• To do:
From the first line of the data below, repeat each line exactly until you reach the line with "Attaches to your bag [link] (248, 457)"; include that line too.

(Collection entries)
※ ※ ※
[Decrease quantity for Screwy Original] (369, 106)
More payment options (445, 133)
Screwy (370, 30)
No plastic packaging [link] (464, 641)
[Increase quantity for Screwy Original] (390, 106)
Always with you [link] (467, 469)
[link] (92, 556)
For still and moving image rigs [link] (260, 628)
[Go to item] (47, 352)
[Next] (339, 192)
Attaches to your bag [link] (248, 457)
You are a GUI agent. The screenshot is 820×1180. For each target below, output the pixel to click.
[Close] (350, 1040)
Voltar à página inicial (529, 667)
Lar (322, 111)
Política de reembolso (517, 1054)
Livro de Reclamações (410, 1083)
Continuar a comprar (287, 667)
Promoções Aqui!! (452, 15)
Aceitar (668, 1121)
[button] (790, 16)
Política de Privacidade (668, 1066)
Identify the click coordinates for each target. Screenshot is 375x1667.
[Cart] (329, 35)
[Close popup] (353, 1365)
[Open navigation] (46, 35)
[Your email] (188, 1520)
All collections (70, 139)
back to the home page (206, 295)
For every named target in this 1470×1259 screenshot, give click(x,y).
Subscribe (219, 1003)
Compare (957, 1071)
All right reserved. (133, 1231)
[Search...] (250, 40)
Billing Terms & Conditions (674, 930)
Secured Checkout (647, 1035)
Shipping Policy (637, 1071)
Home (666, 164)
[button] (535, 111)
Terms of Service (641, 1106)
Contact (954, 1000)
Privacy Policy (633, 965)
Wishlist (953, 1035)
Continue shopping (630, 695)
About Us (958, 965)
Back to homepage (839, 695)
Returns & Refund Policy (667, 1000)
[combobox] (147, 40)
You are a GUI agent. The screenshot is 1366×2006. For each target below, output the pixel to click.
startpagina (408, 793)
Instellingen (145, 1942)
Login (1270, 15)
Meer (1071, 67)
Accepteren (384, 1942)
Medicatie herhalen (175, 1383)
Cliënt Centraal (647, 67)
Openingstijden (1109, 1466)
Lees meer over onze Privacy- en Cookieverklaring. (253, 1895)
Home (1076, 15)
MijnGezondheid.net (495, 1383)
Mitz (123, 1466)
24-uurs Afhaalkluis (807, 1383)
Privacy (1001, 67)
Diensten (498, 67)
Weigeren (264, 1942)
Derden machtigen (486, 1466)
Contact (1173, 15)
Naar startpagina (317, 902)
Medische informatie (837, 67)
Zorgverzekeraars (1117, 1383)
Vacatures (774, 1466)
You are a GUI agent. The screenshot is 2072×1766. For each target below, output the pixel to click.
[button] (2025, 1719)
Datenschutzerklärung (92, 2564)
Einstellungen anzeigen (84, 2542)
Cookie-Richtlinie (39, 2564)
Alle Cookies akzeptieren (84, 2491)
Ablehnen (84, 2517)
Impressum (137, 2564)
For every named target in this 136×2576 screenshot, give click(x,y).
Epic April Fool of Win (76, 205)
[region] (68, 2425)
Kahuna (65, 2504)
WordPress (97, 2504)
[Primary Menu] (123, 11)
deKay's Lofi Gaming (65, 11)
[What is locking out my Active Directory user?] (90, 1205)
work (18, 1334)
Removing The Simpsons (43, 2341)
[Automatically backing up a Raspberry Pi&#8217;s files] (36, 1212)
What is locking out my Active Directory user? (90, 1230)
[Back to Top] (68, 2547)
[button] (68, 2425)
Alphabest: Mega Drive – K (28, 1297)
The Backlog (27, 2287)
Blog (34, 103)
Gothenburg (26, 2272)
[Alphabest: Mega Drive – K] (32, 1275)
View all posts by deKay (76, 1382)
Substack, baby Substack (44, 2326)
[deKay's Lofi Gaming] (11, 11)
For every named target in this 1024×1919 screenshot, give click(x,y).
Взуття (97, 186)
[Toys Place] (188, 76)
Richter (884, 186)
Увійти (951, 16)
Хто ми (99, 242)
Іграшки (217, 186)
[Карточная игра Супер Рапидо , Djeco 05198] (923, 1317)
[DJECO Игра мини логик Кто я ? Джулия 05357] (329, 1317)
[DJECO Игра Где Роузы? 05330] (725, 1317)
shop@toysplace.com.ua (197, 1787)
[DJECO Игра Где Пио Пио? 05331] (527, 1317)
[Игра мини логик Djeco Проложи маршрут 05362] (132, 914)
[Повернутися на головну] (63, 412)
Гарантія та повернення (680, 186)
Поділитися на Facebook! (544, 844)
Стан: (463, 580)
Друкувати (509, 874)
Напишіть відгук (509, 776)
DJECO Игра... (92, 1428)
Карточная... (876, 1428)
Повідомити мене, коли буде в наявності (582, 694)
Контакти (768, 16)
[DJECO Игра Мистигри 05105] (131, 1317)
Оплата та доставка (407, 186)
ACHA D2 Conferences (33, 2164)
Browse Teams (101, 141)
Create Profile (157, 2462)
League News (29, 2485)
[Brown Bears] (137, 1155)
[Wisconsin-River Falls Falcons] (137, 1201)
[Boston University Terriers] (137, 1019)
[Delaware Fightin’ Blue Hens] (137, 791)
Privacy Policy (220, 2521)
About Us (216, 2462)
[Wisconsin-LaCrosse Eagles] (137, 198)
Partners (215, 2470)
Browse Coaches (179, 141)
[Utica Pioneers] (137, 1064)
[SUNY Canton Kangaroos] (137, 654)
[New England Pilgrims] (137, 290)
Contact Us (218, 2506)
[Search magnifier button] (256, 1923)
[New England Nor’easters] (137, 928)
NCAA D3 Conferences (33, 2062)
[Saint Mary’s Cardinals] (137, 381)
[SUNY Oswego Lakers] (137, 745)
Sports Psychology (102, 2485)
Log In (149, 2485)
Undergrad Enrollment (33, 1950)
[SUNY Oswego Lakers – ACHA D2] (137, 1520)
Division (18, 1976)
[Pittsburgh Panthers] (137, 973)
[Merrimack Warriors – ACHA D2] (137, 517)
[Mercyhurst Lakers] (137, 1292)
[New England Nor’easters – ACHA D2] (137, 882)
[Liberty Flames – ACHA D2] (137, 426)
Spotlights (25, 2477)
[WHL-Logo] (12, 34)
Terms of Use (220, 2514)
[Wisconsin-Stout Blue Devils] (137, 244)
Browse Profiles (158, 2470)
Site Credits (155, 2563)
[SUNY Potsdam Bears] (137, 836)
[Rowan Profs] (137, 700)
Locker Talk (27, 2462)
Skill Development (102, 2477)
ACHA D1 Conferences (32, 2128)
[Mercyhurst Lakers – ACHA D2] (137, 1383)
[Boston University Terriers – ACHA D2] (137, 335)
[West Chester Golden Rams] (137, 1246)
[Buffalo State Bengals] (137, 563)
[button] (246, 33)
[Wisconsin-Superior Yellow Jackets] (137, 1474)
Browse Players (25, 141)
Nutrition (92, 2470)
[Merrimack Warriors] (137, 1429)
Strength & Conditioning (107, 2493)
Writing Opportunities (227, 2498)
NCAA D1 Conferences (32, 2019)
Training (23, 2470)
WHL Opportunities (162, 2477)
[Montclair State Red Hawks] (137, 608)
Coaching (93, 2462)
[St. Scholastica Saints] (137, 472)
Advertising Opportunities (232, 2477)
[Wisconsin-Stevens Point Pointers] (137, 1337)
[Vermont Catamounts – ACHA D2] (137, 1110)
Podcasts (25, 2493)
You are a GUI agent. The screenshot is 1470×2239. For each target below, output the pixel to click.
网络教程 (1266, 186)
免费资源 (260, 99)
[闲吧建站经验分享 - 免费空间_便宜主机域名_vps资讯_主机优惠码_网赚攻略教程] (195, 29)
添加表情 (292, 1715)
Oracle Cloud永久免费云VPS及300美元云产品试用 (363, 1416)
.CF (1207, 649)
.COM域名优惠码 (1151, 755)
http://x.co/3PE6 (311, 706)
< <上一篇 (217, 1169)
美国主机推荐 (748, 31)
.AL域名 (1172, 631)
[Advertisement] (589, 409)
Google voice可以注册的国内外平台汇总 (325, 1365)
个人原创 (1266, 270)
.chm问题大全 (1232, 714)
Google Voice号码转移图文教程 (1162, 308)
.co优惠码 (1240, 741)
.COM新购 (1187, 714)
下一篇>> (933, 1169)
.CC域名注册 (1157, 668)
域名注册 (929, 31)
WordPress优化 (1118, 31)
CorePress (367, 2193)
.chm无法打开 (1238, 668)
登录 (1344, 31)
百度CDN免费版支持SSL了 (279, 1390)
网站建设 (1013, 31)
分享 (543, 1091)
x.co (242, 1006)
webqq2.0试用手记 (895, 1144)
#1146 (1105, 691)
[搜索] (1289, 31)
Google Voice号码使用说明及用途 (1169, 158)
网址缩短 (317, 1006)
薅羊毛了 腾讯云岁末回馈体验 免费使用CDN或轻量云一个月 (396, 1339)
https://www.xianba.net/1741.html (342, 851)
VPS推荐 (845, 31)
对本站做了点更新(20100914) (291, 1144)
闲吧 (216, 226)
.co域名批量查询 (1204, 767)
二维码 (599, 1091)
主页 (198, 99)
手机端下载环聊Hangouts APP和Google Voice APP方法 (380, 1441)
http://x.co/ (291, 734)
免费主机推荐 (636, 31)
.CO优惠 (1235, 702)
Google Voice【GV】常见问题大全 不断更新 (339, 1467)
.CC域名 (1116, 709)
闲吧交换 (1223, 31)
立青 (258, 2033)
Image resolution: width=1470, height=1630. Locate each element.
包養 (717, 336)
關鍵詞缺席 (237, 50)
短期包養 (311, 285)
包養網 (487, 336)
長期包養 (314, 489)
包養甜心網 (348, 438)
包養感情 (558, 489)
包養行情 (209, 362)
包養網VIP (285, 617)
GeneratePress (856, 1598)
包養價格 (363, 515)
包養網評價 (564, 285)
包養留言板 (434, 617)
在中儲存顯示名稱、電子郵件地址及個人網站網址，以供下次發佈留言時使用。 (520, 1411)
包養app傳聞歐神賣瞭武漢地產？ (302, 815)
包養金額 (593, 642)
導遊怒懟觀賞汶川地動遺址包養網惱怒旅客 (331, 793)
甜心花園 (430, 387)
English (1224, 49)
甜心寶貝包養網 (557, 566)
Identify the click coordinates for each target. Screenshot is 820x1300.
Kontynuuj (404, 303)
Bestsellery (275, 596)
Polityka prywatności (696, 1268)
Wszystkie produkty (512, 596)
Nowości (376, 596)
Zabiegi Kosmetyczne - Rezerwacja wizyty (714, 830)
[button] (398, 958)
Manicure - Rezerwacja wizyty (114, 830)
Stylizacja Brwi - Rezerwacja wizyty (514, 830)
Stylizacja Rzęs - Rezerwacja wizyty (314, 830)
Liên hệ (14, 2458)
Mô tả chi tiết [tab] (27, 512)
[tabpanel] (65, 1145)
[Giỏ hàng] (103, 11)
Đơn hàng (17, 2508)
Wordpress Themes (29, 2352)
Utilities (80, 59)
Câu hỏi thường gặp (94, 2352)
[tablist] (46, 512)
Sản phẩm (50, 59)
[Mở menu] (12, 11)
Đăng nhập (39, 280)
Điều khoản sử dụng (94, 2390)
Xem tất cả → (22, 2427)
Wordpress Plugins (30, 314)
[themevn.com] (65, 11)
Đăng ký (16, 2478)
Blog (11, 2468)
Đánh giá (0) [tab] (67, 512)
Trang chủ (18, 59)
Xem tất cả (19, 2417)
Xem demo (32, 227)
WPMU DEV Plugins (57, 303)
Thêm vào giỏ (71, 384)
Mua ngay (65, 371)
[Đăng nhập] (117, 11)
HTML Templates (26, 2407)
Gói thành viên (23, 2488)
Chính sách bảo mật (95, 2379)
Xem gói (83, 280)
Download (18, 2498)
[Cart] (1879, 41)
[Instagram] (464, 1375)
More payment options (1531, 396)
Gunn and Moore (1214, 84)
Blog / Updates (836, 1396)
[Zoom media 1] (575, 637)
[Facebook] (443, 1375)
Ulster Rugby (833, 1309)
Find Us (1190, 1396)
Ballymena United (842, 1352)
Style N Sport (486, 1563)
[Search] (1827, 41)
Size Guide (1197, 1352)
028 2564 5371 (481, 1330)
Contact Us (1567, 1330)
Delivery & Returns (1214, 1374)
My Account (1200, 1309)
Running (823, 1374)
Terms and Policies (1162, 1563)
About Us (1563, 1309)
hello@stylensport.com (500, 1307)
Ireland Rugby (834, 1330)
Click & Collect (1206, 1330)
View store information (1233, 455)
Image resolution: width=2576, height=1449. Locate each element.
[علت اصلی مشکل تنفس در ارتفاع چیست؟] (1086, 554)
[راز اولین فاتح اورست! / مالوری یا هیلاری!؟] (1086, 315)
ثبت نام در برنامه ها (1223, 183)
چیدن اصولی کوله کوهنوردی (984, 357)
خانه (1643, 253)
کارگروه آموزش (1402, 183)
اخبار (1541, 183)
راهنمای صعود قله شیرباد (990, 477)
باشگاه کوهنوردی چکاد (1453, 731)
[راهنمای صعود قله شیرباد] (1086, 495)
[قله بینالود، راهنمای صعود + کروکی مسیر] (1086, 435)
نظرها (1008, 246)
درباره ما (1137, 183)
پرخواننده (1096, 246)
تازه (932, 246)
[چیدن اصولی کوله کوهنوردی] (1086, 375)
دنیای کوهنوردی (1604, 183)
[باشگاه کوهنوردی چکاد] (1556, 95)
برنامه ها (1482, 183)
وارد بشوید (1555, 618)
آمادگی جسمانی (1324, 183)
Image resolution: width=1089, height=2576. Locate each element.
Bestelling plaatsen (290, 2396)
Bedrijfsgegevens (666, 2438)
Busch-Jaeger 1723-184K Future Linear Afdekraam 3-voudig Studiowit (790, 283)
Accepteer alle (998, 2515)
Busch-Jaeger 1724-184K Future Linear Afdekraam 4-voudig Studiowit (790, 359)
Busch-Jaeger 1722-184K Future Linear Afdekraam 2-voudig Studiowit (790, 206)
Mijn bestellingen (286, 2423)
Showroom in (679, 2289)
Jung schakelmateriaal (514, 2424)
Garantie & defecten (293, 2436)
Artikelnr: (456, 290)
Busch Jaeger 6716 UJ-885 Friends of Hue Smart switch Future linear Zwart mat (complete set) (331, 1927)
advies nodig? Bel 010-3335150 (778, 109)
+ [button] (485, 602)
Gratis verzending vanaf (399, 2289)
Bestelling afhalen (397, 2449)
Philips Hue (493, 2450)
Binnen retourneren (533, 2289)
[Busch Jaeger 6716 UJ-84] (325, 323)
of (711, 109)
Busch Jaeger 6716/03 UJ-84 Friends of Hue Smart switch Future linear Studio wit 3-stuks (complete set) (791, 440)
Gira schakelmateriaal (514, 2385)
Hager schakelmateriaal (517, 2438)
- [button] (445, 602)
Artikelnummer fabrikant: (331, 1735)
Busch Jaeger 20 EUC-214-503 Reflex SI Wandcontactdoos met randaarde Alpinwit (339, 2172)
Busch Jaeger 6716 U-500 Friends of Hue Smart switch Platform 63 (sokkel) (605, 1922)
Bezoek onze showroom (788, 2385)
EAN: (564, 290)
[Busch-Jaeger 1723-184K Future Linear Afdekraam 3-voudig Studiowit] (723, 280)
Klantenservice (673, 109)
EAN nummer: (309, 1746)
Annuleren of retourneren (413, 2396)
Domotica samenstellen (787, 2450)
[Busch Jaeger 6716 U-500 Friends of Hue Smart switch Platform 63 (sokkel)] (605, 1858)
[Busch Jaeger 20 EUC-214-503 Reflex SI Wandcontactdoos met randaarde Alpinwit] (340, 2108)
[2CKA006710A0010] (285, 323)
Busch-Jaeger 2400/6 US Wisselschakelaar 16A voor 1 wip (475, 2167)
※ ※ ※
• Answer area:
[Decrease quantity for Screwy Original] (369, 106)
More payment options (445, 133)
Screwy (370, 30)
No plastic packaging [link] (464, 641)
[Increase quantity for Screwy Original] (390, 106)
Always with you [link] (467, 469)
[link] (92, 556)
For still and moving image rigs [link] (260, 628)
[Go to item] (47, 352)
[Next] (339, 192)
Attaches to your bag [link] (248, 457)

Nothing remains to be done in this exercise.